From the side of those who’ve seen firsthand the bias of women in showbiz, it’s gratifying to see someone like Sandra Oh star in an A-list TV show and be rewarded in the process. At the age of 47, Oh is already past the age many women were once able to land a starring role in a hot TV series or lead in a movie.

Even if she’s overcome the stereotype of older actresses not being valuable, she’s still stuck in another problem related to women livelihoods. This is the expectation that all females in their 20s or 30s are expected to have kids.

Oh recently shared her thoughts on the matter to the media, giving another view of women not being free yet from certain obligations.

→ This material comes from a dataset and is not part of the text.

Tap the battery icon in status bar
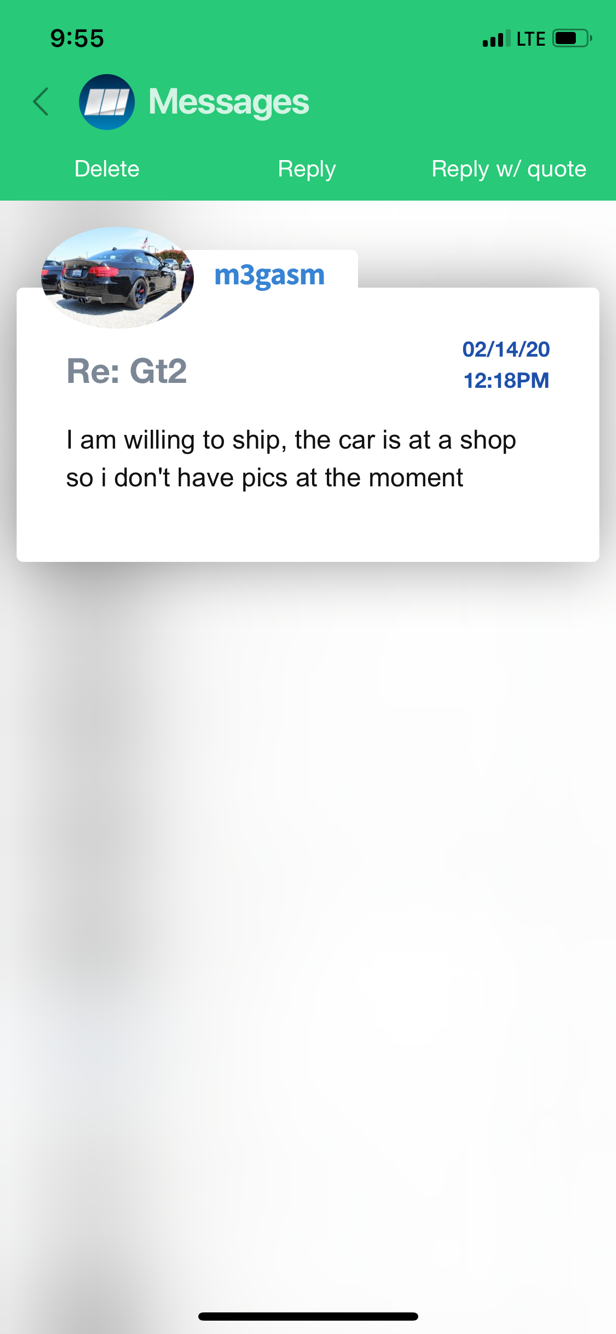 pyautogui.click(x=572, y=39)
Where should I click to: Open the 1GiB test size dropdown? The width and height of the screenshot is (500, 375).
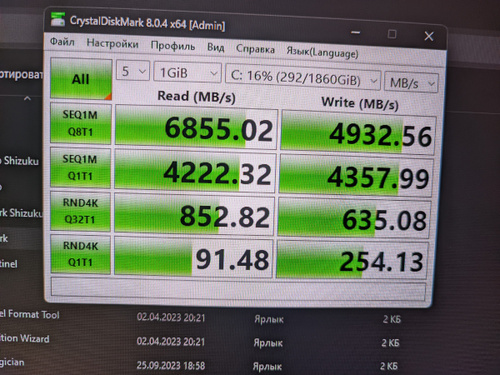[x=187, y=72]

Sandra Oh had plans to have kids, but her career came first

Sandra Oh
Sandra Oh | Sean Zanni/Patrick McMullan via Getty Images

According to a recent interview with Marie Claire, Oh has been perpetually private about her love life. She’s had a serious boyfriend for a while, the mag says, though she doesn’t reveal who it is. Starting in 2003, she married the noted filmmaker Alexander Payne, but they were together only a few years before divorcing.

In the interview, Oh says she thought about having kids in her late 30s or by 40. This didn’t happen due to the divorce from Payne and being in the middle of showbiz chaos.

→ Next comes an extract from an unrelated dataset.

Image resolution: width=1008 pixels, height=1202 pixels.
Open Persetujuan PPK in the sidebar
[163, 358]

Let’s back up and remember she was acting on two TV shows during this period, not including being a constant presence as a character actor in dozens of films. One of those was Payne’s Oscar-winning Sideways.

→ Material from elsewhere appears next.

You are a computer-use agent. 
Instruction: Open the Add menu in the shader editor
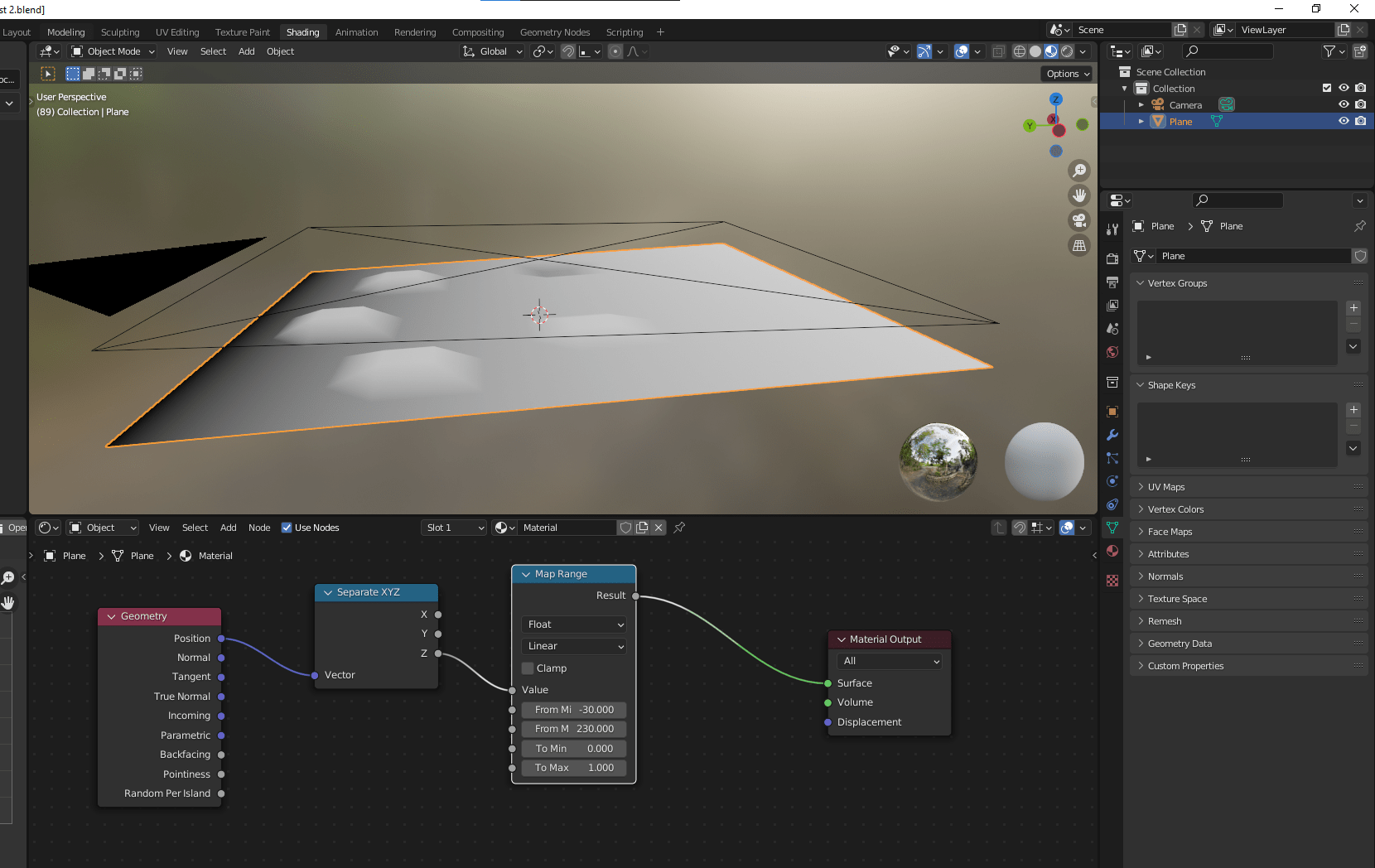pos(228,527)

Doing shows like Arliss for seven seasons, then going right into Grey’s Anatomy for an additional 10 would have meant far too much if having kids.

Is Oh another victim of shaming women for not having children before 40?

The fact that Oh had to address the kids issue in the Marie Claire interview seems to be proof she’s been called out by members of the media or her own family for not having kids by a specific age.

We’re seeing far too much of this as a holdover to when women were expected to capitulate to their husbands to have offspring.

How refreshing is it to see a woman like Oh find happiness without being forced into doing something that could cause life chaos? Besides, she notes in her interview she’s been very happy being an aunt to other children in her family. Having a fulfilling family life while leaving freedom to pursue her career goals was clearly the best decision she ever made.

Whether she can change the perception of what women should accomplish before 40 is another thing. With so many advancements for actresses of Oh’s caliber, it’s still strange the idea of not having kids by your 20s continues to bring shame.

She may pave the way for women to think of career first by 40

Oh frequently says in interviews her parents are dissatisfied with her for not starting a family earlier. Maybe this is an Asian tradition, yet it’s become an expectation in many families here in America.

Concern is always there about our population going down from women deciding not to have kids. Stats certainly show this decision by women is on the rise in recent years.

Don’t worry about not having enough people in America to keep the baby population going. For busy women in the field of acting, it’s a different story, despite being made to think they can balance both.

Life is already challenging enough than to force an actress to have kids at the detriment to their careers. More than a few actresses having kids had to take time off and had trouble restarting their acting careers as a result. Oh sets a path for actresses to stay vibrant into their mid-40s, including finding fulfillment with children through outlying family or adoption.